Task statement:
Quote the entries in full, character for character, without their images.

The data:
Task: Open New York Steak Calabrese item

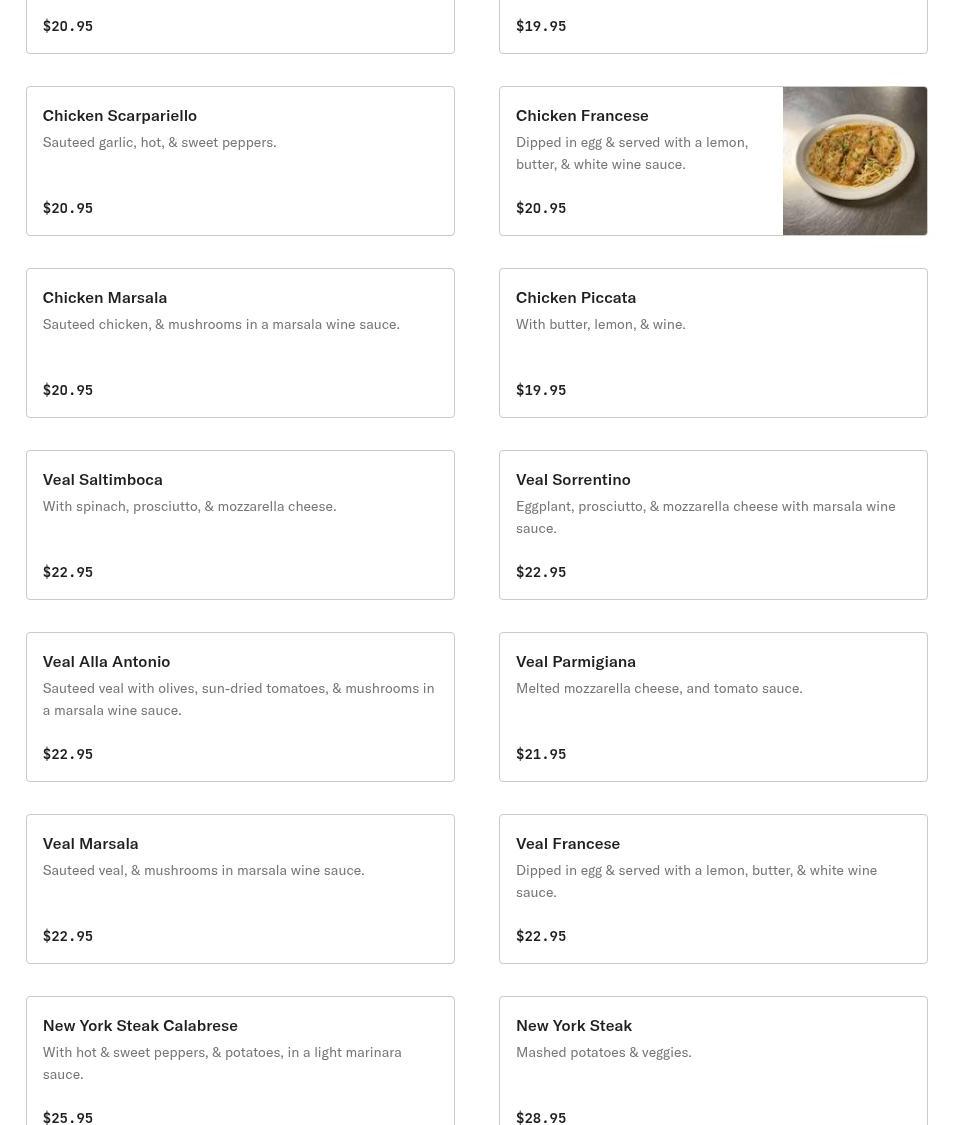Action: 240,1062
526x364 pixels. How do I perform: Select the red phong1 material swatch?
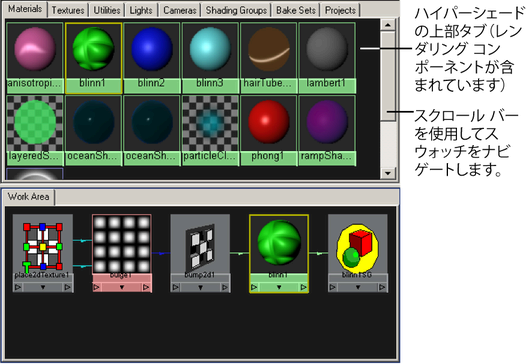268,123
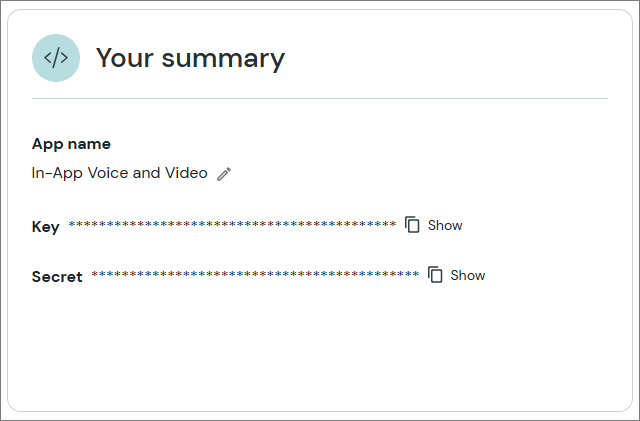Select the "Your summary" heading
The width and height of the screenshot is (640, 421).
click(x=190, y=58)
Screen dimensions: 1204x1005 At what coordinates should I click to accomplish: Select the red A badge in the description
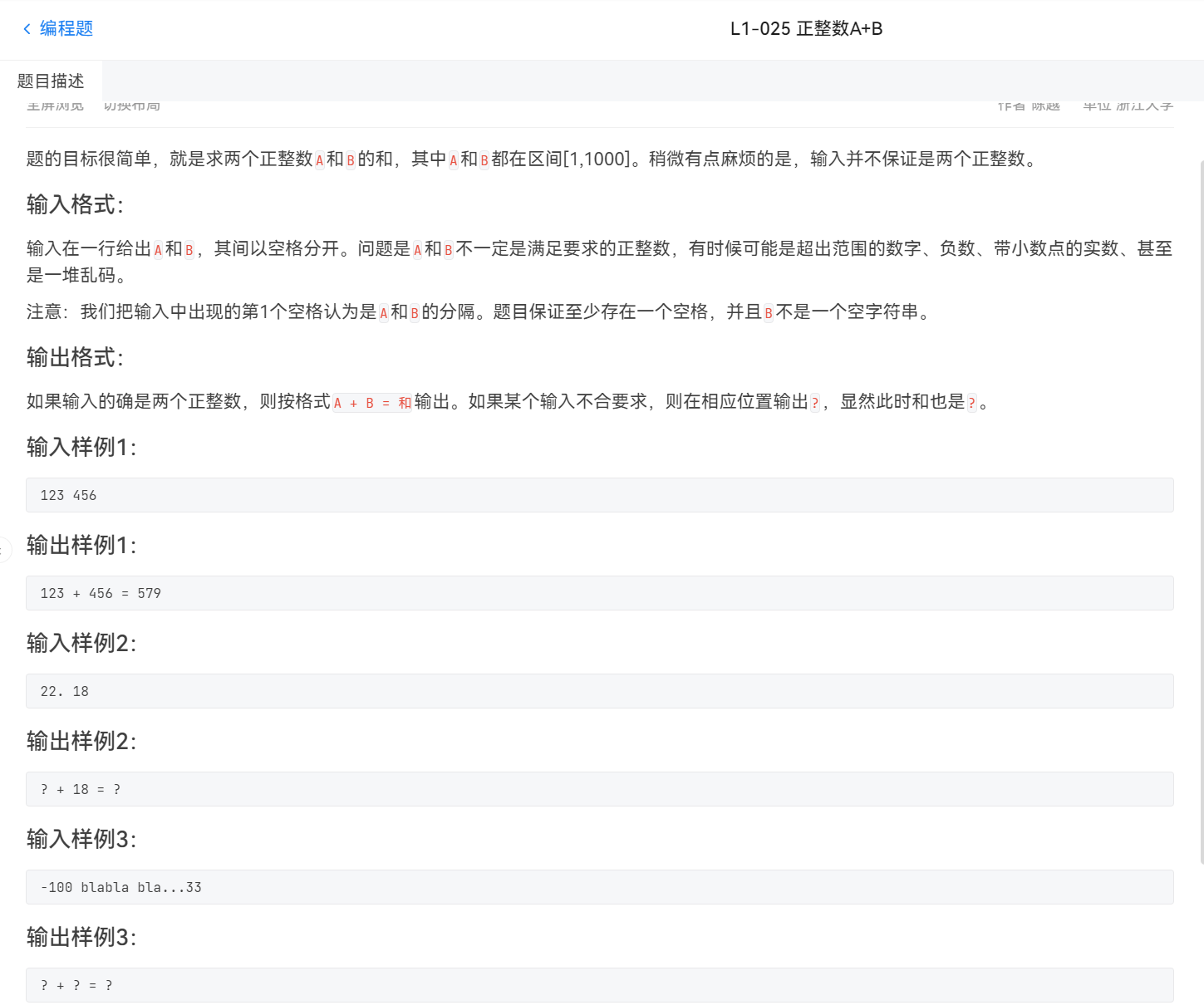(319, 160)
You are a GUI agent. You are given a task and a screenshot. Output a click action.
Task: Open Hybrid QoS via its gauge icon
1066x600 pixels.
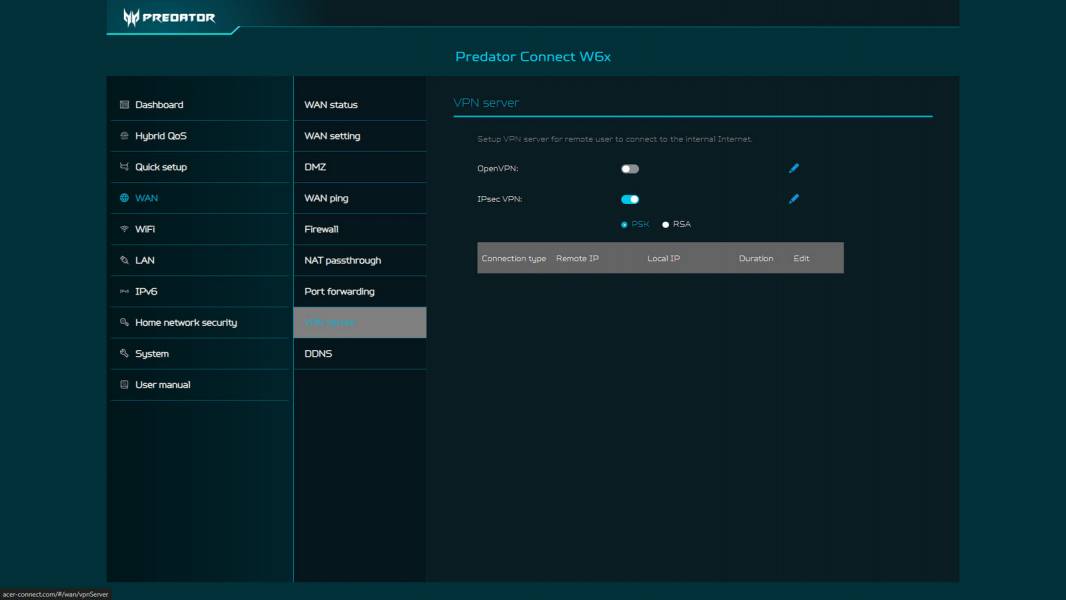point(124,134)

Response box:
Task: Open New York Steak Calabrese item

Action: 240,1062
526x364 pixels. How do I perform: Select the red phong1 material swatch?
268,123
Select the "Your summary" heading
The width and height of the screenshot is (640, 421).
click(x=190, y=58)
Screen dimensions: 1204x1005 At what coordinates should I click to accomplish: Select the red A badge in the description
(319, 160)
You are a GUI agent. You are given a task and a screenshot. Output a click action.
Task: Open Hybrid QoS via its gauge icon
1066x600 pixels.
point(124,134)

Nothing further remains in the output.